• Given exercise A:
In the article below on the Justified episode "Trust," rewrite the paragraph beginning "According to Nielsen Media Research" more briefly, keeping its main facts.
• Given exercise B:
Reproduce word for word the passage of the article below on the Justified episode "Trust," starting with "- Episode no.: Season" and going on through "Justified (season 6)".

• Document excerpt:
————————

- Episode no.: Season 6 Episode 10
- Directed by: Adam Arkin
- Written by: Benjamin Cavell
- Cinematography by: Attila Szalay
- Editing by: Steve Polivka
- Original air date: March 24, 2015
- Running time: 40 minutes

Guest appearances
- Mary Steenburgen as Katherine Hale; Justin Welborn as Carl; K. Callan as Lilian; Rick Gomez as AUSA David Vasquez; Jonathan Tucker as Boon; Andrew J. West as Waiter; Ryan Dorsey as Earl; Jonathan Kowalsky as Mike; Mykelti Williamson as Ellstin Limehouse; Sam Elliott as Avery Markham;

Episode chronology
| ← Previous "Burned" | Next → "Fugitive Number One" |
- Justified (season 6)

= Trust (Justified) =

"Trust" is the tenth episode of the sixth season of the American Neo-Western television series Justified. It is the 75th overall episode of the series and was written by executive producer Benjamin Cavell and directed by Adam Arkin. It originally aired on FX on March 24, 2015.

The series is based on Elmore Leonard's stories about the character Raylan Givens, particularly "Fire in the Hole", which serves as the basis for the episode. The series follows Raylan Givens, a tough deputy U.S. Marshal enforcing his own brand of justice. The series revolves around the inhabitants and culture in the Appalachian Mountains area of eastern Kentucky, specifically Harlan County where many of the main characters grew up. In the episode, Boyd kidnaps Katherine in order to blackmail Avery for ransom money. Meanwhile, Ava finds Dewey Crowe's necklace and is desperate to cooperate with the Marshals when Vasquez wants to end their partnership.

According to Nielsen Media Research, the episode was seen by an estimated 1.72 million household viewers and gained a 0.5 ratings share among adults aged 18–49. The episode received extremely positive reviews from critics, who praised the twists, performances, writing, directing and "shocking" ending.

==Plot==
Katherine (Mary Steenburgen) talks with Duffy (Jere Burns) on the phone, expressing frustration that they committed the heist and fire while she was in the Pizza Portal. Unknown to Katherine, Raylan (Timothy Olyphant) and Tim (Jacob Pitts) are overhearing their discussion.

————————

• Stored data:
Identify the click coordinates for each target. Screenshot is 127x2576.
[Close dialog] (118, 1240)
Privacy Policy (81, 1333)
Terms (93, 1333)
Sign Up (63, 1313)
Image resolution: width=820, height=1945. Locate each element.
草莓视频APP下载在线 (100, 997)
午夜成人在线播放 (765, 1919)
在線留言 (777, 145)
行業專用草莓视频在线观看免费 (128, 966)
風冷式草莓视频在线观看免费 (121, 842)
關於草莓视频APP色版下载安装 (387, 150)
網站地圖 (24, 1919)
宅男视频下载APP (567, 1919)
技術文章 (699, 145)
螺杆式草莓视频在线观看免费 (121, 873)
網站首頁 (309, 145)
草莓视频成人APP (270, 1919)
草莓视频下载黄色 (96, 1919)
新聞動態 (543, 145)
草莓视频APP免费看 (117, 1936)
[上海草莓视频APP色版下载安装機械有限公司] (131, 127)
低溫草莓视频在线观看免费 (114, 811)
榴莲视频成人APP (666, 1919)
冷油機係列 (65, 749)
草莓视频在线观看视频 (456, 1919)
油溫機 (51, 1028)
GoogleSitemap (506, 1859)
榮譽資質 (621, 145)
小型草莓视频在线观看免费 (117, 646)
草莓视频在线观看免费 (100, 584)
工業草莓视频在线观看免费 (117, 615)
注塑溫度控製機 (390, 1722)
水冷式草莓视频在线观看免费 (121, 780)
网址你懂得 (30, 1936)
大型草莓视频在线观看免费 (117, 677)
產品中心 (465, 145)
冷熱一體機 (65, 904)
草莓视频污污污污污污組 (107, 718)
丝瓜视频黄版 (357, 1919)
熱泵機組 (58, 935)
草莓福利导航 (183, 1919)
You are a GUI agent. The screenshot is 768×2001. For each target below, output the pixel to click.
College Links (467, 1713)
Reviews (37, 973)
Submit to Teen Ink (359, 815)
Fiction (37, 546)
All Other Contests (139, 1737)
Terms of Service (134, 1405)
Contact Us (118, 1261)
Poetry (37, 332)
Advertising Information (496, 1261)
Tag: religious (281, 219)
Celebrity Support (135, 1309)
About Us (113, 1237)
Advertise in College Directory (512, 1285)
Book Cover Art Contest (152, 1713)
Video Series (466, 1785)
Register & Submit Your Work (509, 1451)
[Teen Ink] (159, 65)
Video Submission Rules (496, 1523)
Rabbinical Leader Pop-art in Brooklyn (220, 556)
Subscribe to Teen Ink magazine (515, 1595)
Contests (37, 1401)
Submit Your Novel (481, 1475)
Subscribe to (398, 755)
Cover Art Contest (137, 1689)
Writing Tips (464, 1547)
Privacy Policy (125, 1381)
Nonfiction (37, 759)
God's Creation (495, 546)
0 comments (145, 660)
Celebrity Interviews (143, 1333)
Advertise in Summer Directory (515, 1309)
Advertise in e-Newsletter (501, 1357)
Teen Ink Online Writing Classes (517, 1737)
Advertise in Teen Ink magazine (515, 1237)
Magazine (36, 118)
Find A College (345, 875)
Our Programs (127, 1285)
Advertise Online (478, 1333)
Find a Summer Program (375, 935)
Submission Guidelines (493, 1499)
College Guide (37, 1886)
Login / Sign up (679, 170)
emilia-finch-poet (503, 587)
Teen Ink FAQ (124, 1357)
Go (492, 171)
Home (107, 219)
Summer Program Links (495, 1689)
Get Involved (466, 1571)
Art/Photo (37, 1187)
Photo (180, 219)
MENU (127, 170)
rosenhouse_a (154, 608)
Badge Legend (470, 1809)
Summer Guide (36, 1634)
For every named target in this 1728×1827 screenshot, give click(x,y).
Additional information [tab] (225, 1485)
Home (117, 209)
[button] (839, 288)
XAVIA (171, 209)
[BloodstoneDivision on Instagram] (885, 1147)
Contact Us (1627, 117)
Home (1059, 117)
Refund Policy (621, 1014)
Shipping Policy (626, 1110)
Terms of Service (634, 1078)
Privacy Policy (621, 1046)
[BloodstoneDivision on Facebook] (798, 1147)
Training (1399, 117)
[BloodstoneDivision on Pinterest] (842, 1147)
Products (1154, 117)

————————

• Correct answer A:
Nielsen Media Research estimated 1.72 million household viewers and a 0.5 ratings share among adults aged 18–49. Critics gave the episode extremely positive reviews, praising its twists, performances, writing, directing and "shocking" ending.

• Correct answer B:
- Episode no.: Season 6 Episode 10
- Directed by: Adam Arkin
- Written by: Benjamin Cavell
- Cinematography by: Attila Szalay
- Editing by: Steve Polivka
- Original air date: March 24, 2015
- Running time: 40 minutes

Guest appearances
- Mary Steenburgen as Katherine Hale; Justin Welborn as Carl; K. Callan as Lilian; Rick Gomez as AUSA David Vasquez; Jonathan Tucker as Boon; Andrew J. West as Waiter; Ryan Dorsey as Earl; Jonathan Kowalsky as Mike; Mykelti Williamson as Ellstin Limehouse; Sam Elliott as Avery Markham;

Episode chronology
| ← Previous "Burned" | Next → "Fugitive Number One" |
- Justified (season 6)